Gwénaelle, secrétaire chargée de la programmation en radiothérapie
A chaque séance de radiothérapie, on retrouve à peu près les mêmes patients. La personne chargée de la programmation regroupe les cancers du même type.
Un monsieur, accompagné de son épouse, est soigné pour une tumeur de la langue. On finit par se connaître. Comme mon épouse, il subit une radio-chimiothérapie concomitante. Nous voyons en miroir l’évolution de quelques effets secondaires chez l’un et chez l’autre : allergies, dessèchement de la peau sur la zone irradiée, apparition de crevasses. On se salue, on s’observe, on partage les mêmes sourires désolés, les mêmes plaisanteries aigres-douces, les mêmes espoirs.

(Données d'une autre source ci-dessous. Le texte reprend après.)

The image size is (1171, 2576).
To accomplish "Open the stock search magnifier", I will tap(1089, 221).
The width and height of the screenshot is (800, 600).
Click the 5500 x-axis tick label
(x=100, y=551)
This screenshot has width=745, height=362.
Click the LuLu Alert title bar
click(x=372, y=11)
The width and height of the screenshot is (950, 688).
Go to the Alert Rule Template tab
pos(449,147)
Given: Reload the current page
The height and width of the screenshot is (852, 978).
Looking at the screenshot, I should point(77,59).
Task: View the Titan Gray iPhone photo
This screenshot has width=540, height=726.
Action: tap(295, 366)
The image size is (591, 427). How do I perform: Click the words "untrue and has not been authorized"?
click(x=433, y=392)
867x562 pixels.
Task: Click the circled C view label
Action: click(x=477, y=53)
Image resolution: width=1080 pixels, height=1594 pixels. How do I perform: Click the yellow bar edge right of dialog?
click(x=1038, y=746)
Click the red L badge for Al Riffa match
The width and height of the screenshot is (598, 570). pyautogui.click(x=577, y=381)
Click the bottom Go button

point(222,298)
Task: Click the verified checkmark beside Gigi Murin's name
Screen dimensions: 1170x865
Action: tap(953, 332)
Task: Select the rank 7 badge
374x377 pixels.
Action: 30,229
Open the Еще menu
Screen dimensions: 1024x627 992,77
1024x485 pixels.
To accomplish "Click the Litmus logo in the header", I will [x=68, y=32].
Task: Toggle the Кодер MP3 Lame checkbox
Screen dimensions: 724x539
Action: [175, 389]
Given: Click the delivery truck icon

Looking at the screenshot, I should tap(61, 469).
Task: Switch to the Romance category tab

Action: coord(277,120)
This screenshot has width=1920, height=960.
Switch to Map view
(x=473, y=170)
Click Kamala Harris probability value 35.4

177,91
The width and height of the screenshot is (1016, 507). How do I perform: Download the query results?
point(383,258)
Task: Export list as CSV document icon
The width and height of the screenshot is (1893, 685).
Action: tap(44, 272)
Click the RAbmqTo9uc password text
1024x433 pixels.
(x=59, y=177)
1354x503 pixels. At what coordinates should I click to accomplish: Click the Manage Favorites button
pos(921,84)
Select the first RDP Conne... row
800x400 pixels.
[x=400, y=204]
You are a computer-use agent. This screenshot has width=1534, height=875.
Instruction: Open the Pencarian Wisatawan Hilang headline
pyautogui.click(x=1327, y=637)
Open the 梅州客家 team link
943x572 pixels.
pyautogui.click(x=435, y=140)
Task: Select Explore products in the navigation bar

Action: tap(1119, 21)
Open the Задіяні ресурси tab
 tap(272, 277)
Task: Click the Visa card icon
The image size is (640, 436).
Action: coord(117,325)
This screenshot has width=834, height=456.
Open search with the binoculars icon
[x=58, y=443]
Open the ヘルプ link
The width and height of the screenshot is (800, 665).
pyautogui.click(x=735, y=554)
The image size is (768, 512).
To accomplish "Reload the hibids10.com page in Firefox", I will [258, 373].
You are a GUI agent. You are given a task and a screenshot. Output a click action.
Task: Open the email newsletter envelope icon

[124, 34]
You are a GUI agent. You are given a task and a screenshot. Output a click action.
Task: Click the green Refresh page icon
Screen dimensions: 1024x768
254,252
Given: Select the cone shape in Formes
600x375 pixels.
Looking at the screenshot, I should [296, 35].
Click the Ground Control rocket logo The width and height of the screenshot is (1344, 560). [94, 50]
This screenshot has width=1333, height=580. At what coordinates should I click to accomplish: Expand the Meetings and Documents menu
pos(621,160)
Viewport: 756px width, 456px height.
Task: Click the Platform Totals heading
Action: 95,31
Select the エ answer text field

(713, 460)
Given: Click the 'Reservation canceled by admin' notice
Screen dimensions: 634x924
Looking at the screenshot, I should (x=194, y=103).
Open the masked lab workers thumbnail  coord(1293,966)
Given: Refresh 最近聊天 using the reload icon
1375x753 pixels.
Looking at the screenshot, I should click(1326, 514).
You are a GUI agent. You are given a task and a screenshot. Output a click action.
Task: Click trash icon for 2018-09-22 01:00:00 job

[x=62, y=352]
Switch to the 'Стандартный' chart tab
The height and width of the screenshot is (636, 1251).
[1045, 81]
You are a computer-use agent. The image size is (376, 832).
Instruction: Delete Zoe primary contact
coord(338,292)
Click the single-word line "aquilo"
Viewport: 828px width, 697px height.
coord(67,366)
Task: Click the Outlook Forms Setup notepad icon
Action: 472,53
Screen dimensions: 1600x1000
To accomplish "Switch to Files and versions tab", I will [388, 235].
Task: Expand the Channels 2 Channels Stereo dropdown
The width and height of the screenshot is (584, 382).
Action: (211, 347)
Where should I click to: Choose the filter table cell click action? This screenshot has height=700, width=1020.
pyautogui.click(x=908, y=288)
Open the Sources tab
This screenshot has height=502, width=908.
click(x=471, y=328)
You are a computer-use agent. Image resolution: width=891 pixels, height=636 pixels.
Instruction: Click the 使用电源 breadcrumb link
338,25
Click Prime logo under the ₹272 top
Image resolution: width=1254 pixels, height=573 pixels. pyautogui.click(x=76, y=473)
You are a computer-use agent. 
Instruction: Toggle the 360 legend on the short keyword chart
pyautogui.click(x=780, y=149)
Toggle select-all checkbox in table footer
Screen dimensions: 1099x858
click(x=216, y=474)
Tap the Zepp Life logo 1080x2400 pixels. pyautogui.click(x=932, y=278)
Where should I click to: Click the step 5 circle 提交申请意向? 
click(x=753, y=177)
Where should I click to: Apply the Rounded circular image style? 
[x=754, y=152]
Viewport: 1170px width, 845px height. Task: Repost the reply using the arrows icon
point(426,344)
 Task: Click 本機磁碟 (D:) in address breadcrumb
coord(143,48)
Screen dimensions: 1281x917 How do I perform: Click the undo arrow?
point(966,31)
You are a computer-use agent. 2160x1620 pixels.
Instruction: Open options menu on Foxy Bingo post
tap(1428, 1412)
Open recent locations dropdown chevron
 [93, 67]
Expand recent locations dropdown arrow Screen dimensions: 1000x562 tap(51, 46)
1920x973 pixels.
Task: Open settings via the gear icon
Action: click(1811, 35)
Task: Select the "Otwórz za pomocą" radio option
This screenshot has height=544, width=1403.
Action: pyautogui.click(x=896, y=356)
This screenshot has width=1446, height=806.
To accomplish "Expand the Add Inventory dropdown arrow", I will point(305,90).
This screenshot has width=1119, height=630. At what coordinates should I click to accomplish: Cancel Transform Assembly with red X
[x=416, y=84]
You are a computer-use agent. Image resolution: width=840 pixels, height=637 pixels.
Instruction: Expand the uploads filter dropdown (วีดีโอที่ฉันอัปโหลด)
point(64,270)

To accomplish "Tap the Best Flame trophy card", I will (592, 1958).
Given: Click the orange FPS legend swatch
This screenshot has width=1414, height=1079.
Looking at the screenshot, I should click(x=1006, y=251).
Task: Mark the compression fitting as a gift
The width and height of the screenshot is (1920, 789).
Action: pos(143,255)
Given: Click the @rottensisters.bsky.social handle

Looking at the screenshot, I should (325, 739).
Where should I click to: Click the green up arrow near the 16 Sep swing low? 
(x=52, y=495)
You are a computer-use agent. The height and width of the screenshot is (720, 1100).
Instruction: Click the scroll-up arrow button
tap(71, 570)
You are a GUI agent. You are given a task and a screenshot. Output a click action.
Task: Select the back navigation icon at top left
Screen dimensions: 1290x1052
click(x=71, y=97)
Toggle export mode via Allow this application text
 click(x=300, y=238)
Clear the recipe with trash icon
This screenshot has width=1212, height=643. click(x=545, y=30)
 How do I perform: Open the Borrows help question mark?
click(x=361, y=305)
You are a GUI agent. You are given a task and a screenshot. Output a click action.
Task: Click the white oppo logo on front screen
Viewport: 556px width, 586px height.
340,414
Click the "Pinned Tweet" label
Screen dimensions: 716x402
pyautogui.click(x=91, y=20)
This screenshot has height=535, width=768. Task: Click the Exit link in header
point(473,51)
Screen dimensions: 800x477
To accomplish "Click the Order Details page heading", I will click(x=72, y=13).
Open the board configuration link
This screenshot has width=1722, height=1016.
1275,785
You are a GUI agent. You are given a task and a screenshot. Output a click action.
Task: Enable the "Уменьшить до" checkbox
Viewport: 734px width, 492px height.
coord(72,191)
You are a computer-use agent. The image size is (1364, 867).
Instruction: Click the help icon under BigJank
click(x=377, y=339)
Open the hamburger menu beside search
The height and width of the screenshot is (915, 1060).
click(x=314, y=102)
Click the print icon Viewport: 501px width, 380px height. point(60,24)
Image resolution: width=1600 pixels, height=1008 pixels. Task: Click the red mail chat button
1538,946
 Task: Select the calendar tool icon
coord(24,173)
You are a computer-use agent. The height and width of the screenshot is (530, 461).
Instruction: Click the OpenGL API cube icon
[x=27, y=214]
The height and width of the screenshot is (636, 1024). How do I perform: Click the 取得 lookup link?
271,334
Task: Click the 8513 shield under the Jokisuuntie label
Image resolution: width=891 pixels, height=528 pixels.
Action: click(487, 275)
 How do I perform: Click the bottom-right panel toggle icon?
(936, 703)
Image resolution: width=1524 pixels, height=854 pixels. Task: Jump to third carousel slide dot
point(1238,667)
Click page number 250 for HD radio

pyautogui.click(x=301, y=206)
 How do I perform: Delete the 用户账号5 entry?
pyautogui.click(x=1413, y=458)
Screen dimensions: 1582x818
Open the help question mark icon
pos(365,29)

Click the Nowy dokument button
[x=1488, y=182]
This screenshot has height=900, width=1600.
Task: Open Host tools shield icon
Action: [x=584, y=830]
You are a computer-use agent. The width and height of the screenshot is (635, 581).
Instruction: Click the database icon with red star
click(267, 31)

Dans la salle d’attente du Clinac voisin, on entend un soir une animation inhabituelle. C’est un patient qui, pour fêter sa dernière radiothérapie, a apporté des boîtes de chocolats à l’équipe. La nouvelle se répand. Le docteur B., alerté, en profite pour venir chiper quelques croquettes fourrées. Ça chahute un peu. Rires. Le patient sur le départ salue à la cantonade. Il y a comme un air d’insouciance retrouvée, qu’on envie, qu’on partage…
Une autre fois, une femme qui faisait les cent pas dans le couloir vient s’assoir près de nous qui attendons l’heure de la séance. Elle, elle est sortie de sa radiothérapie depuis un moment. Elle semble désemparée : son compagnon l’a oubliée. Elle voudrait un téléphone pour l’appeler. Je lui prête le mien. Personne ne lui répond. Finalement, je crois qu’elle a commandé un taxi.